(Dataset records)
════════════════════

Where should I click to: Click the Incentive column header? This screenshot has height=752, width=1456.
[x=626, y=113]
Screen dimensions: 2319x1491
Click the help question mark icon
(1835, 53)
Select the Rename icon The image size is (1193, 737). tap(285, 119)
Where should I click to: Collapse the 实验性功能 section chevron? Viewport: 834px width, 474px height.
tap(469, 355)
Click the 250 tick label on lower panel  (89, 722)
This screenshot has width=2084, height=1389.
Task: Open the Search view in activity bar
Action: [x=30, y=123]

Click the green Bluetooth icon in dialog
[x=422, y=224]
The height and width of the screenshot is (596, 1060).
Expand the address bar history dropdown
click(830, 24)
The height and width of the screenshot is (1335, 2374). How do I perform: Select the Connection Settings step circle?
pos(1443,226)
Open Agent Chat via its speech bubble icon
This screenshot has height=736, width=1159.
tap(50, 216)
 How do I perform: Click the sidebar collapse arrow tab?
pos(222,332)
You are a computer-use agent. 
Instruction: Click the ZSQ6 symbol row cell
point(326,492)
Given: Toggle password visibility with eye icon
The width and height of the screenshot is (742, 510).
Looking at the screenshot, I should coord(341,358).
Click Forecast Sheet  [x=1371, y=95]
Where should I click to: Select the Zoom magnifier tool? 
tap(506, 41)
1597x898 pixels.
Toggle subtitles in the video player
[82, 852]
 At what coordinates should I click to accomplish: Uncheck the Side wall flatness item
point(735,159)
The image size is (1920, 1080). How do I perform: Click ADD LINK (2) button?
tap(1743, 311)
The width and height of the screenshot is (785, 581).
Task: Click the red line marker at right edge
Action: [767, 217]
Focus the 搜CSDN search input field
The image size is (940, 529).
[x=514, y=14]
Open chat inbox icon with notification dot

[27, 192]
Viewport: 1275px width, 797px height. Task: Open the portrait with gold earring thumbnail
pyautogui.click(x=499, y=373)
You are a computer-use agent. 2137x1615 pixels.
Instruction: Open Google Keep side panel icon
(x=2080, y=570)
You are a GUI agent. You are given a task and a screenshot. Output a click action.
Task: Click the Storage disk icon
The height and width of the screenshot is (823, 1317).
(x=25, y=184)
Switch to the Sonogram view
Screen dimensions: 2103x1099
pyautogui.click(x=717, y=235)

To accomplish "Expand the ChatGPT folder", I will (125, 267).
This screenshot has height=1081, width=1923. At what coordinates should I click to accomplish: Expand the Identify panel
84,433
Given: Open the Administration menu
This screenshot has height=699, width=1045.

════════════════════

# Required work:
Say how many lines in the entries contain the string "computer", and say nothing else.

# Written solution:
2